7 ways to Edit your Essay for 13% higher grades ()
Anyone who has gone through the ecstasies and agonies of writing an essay knows the satisfaction and sometimes the sadness of finishing. Once you've done all the work of figuring out what you want to say, arriving at an arguable and interesting thesis, analyzing your evidence, organizing your ideas, and contending with counter-arguments, you may feel that you've got nothing left to do but run spell-check, print it out and await your professor's response. But what spell- check can't discern is what real readers might think or feel when they read your essay: where they might become confused, or annoyed, or bored, or distracted. Anticipating those responses is the job of an editor—the job you take on as you edit your own work. As you proceed, remember that sometimes what may seem like a small problem can mask be a symptom of a larger one. A poorly-worded phrase—one that seems, say, unclear or vague—may just need some tweaking to fix; but it may indicate that your thinking hasn't developed fully yet, that you're not quite sure what you want to say. Your language may be vague or confusing because the idea itself is.

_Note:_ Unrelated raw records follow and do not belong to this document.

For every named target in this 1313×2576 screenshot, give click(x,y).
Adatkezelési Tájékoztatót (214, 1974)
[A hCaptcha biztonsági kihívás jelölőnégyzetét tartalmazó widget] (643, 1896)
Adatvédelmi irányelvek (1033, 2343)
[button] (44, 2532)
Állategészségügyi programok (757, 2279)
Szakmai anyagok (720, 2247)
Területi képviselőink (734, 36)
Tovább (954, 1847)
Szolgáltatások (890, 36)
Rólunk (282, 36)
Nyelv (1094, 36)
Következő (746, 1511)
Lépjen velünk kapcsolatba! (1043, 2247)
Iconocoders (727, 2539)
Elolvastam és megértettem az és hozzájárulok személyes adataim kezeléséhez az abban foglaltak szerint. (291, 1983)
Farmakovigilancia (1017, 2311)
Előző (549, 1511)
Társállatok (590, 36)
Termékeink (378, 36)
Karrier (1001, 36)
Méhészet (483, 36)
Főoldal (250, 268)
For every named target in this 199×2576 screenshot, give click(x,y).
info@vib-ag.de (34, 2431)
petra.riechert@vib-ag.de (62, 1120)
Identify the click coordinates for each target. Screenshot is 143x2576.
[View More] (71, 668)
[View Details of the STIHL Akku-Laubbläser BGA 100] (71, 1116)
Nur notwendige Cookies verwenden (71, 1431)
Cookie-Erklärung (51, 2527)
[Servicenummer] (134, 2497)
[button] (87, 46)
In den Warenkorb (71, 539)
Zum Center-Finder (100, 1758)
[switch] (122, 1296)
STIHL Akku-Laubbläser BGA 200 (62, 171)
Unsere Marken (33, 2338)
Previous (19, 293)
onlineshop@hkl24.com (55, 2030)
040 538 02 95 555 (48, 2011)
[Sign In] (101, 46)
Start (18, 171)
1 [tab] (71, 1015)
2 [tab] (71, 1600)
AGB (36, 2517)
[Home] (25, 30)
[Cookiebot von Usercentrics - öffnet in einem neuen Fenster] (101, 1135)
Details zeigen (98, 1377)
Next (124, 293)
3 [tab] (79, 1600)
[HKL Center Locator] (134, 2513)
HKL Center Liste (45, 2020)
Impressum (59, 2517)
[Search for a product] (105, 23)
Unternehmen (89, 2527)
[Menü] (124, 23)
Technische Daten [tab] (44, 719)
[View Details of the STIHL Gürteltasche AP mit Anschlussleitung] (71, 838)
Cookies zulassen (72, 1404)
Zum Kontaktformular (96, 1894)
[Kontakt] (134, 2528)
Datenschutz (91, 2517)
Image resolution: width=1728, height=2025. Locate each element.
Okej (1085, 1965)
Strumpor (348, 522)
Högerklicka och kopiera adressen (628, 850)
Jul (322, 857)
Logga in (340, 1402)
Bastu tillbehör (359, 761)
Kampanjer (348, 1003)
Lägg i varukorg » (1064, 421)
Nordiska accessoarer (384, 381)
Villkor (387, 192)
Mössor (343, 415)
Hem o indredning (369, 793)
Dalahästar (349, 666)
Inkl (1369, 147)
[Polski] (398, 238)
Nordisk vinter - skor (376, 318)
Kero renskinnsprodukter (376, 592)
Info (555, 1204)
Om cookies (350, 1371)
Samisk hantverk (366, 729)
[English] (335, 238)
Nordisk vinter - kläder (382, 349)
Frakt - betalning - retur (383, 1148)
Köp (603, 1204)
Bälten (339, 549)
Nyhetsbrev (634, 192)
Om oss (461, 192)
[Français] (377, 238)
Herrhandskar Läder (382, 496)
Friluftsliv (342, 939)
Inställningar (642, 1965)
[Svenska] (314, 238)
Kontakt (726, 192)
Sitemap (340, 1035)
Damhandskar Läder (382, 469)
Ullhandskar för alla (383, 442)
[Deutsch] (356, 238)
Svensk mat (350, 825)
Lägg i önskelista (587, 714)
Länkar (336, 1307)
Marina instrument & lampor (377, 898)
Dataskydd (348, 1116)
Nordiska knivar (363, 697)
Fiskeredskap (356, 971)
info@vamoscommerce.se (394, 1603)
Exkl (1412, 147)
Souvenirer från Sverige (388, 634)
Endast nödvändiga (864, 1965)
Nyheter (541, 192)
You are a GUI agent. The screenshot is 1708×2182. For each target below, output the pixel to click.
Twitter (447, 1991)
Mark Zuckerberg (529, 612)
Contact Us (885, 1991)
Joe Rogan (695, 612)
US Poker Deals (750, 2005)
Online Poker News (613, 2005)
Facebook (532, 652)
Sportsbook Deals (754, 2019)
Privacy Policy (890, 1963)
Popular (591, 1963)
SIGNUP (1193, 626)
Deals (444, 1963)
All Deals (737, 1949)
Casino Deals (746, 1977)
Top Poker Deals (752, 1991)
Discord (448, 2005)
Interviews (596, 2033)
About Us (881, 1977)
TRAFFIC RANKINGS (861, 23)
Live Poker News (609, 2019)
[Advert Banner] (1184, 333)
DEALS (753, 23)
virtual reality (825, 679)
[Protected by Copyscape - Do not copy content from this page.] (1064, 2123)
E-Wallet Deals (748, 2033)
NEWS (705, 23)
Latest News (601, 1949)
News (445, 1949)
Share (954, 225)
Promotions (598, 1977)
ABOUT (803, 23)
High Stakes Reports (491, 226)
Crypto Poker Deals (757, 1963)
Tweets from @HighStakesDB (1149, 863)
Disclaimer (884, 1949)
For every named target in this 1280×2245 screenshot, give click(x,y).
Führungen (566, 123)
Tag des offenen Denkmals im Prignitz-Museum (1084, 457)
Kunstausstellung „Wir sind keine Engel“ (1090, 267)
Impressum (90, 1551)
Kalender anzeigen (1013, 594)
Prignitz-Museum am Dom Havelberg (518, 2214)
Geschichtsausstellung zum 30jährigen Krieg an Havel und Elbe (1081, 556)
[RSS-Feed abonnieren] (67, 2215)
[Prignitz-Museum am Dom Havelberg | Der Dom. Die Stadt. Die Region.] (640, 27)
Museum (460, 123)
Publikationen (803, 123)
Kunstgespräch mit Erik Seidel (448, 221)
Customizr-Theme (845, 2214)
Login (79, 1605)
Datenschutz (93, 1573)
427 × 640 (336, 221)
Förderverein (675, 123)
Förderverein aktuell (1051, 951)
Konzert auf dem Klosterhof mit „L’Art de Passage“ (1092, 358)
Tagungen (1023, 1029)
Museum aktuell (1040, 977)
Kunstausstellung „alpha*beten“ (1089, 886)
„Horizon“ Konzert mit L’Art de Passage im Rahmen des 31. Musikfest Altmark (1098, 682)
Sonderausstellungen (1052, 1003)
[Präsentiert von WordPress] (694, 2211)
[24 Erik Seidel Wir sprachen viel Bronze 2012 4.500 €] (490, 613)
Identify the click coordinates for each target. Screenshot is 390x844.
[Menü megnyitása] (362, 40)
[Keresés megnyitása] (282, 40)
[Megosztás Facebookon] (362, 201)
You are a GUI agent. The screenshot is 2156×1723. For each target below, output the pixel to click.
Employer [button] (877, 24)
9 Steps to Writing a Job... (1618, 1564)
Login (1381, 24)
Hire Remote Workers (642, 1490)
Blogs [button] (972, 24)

How often in reality do you ask native English speakers to help me write my essay, and for some reason get refused? Yes, for students and postgraduates scientific work for publication in English today is mandatory, but not every American or British can help in this situation. Because the requirements for such works are too high.
Typely is precise. Existing tools for proofreading raise so many false alarms that their advice cannot be trusted. Instead, the writer must carefully consider whether to accept or reject each change. We aim for a tool so precise that it becomes possible to unquestioningly adopt its recommendations and still come out ahead — with stronger, tighter prose. Better to be quiet and authoritative than loud and unreliable.